Your news article with reference to Delabole wind farm and its repowering plans led me to visit their open days to view the display of their intentions.

With much credit to Good Energy, they have been (or so they say) collecting the views of all residents in order to decide the best way ahead. I was informed that they will reduce the ten turbines they now have to four but, of course, they will produce more power, providing the wind blows over 30mph to reach full capacity. That will only be 1 or 2 per cent of a year.

The disadvantage is that they will be 344 feet high as opposed to 164 feet. At present the turbines can be seen from 15 miles away, so I assume the new ones would be seen from 30 miles.

With regard to the short distance views to Brown Willy and Rough Tor, fewer turbines and wider spaced will be more acceptable, and if they keep turbines away from the B3314 roadside, there will not be as many accidents as over the past 17 years.

I had a friend from Newquay who was visiting North Cornwall for a tourism meeting on a November evening. It was dark and rather misty, and he was not aware of the turbines so close to the road.

He suddenly saw a white rotating blade, which gives you the effect of something coming across the road. He braked and swerved, but hit the hedge, seriously damaging his car.

The traffic police in North Cornwall have always stated that “there have been more accidents on that stretch of the road since the turbines went up than ever previously recorded”.
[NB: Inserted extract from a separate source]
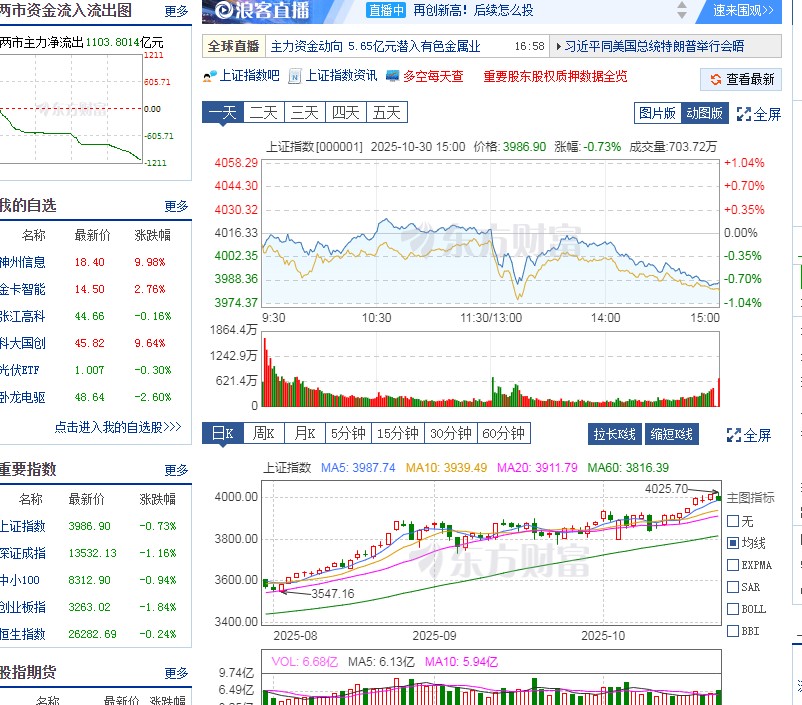Click the 查看最新 refresh icon
This screenshot has width=802, height=705.
(716, 80)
The presentation was good, complete with a pretty young lady and refreshments that were rather dry.

The usual sprinkling of green monsters were revelling in their fantasy land, but with the most fuel-guzzling vehicles parked outside, just about sums up the atmosphere of the Community Rooms.

And for what? New, huge turbines higher than Truro Cathedral, which is 250 feet, and still not enough power to run one Eurostar train from London to Paris.
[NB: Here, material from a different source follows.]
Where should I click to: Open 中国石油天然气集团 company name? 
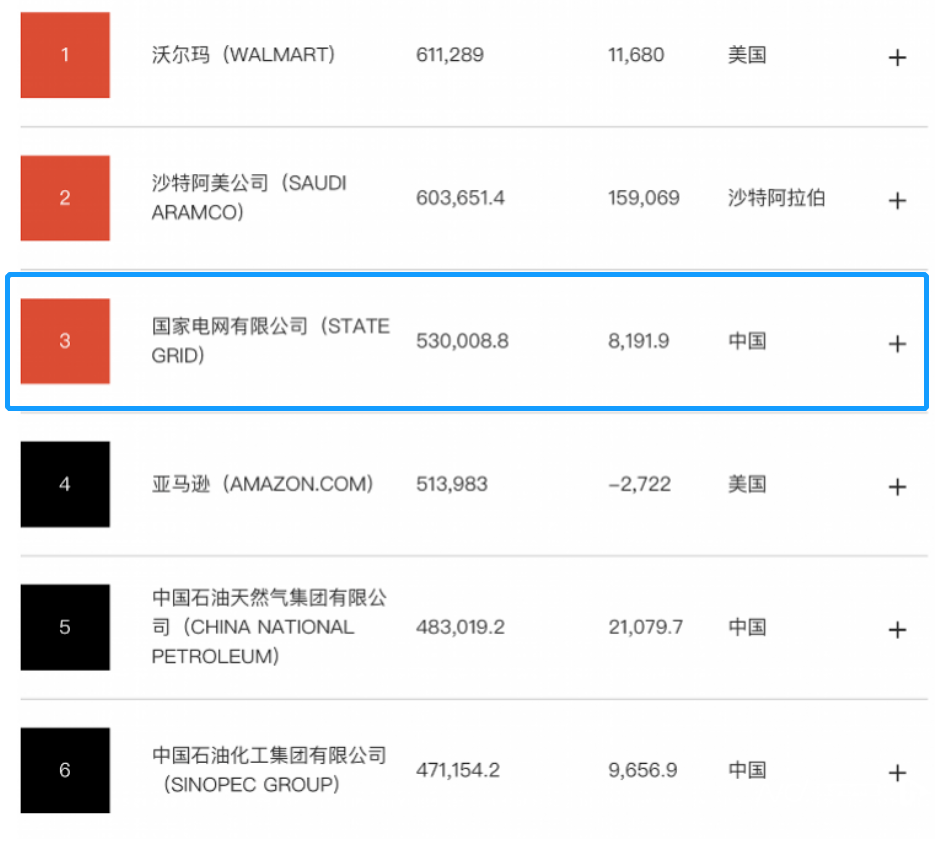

The best statements they made were “the new turbines are not noisy, and they are reducing the number as they are not a greedy company”.

I assume then that the old turbines are noisy, even though it has always been stated that they are not, and that they accept that the wind industry developers are greedy, even if they think they are not.
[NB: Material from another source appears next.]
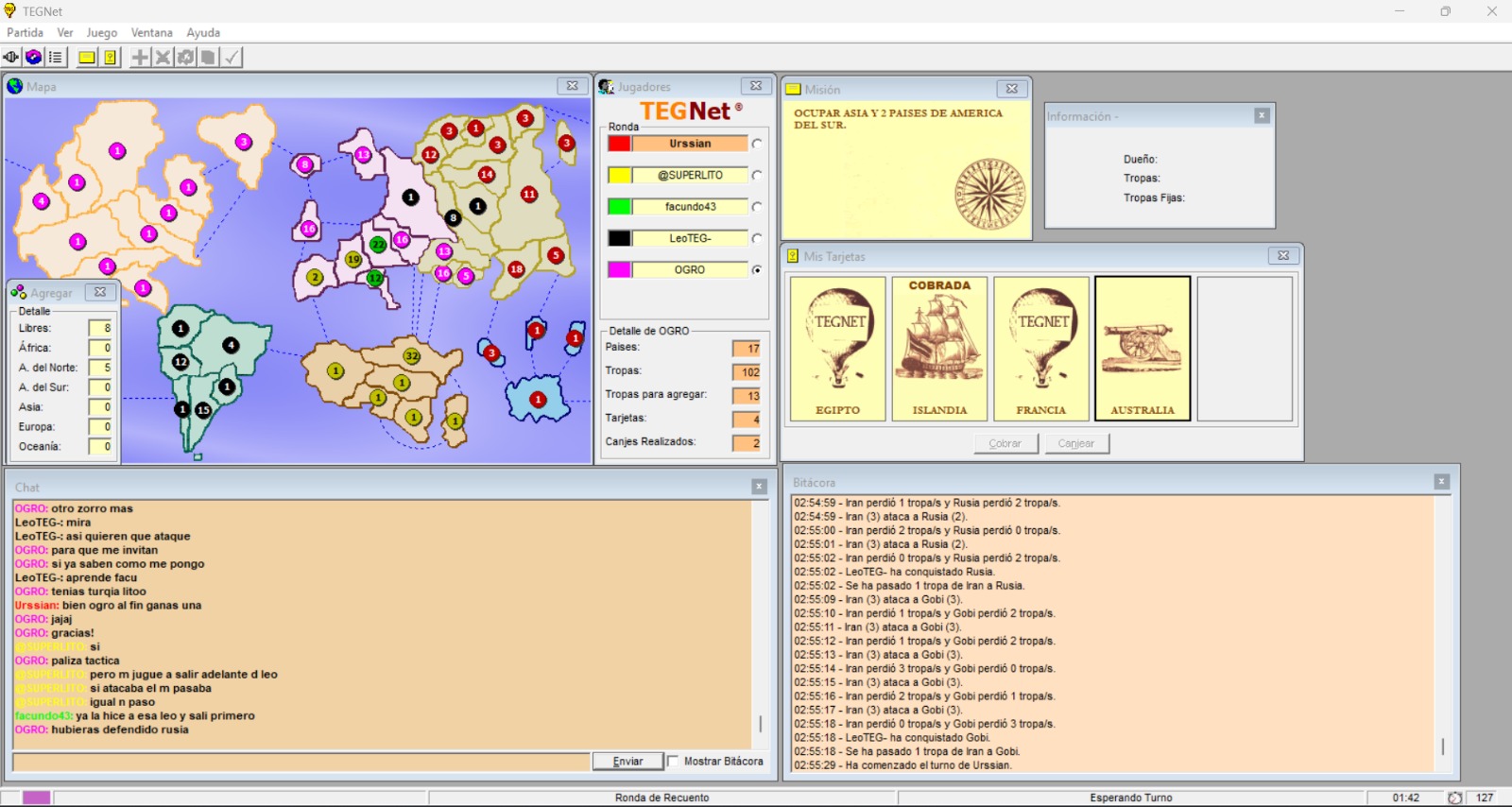Viewport: 1512px width, 807px height.
Task: Open the Ventana menu
Action: tap(151, 32)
Without subsidies from the taxpayer, and included in electricity bills, they would probably not exist at all.

Their own admissions on these points were a breath of fresh air.

Alan J Nunn

Realistic Energy Forum SW St Austell

Western Morning News

26 February 2008

This article is the work of the source indicated. Any opinions expressed in it are not necessarily those of National Wind Watch.

The copyright of this article resides with the author or publisher indicated. As part of its noncommercial effort to present the environmental, social, scientific, and economic issues of large-scale wind power development to a global audience seeking such information, National Wind Watch endeavors to observe “fair use” as provided for in section 107 of U.S. Copyright Law and similar “fair dealing” provisions of the copyright laws of other nations. Send requests to excerpt, general inquiries, and comments via e-mail.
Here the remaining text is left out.